• Given instruction:
Write out each of the rows below word for word, leaving out the pictures.

━━━

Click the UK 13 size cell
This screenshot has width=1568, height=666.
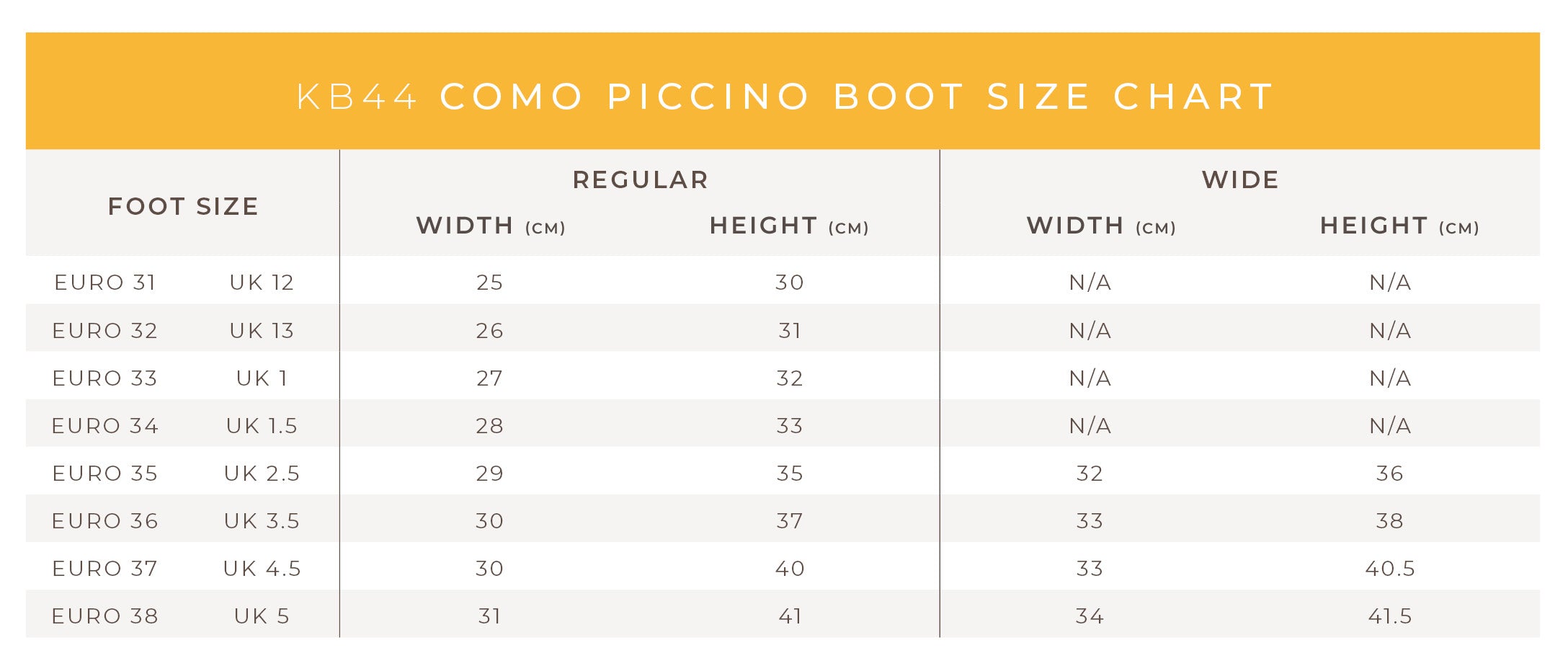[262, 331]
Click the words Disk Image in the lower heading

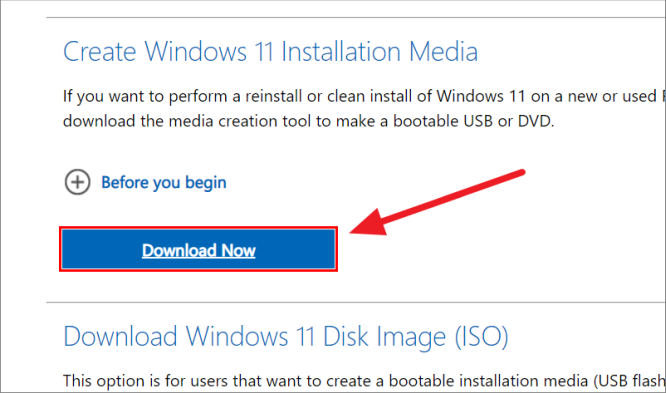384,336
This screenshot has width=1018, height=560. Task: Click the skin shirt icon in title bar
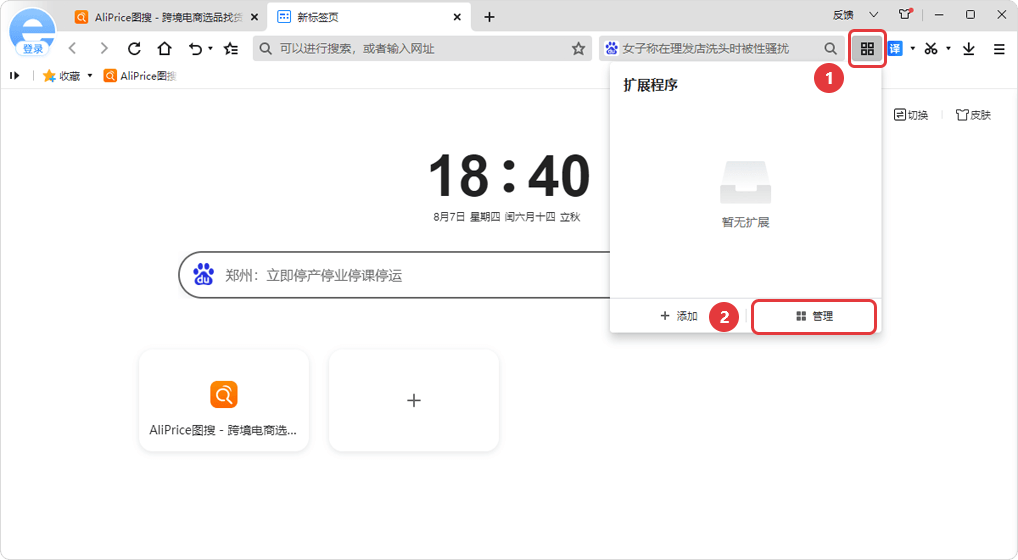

━━━

• Output of the task:
Click the UK 13 size cell
This screenshot has width=1568, height=666.
[262, 331]
Click the words Disk Image in the lower heading

384,336
This screenshot has width=1018, height=560. Task: Click the skin shirt icon in title bar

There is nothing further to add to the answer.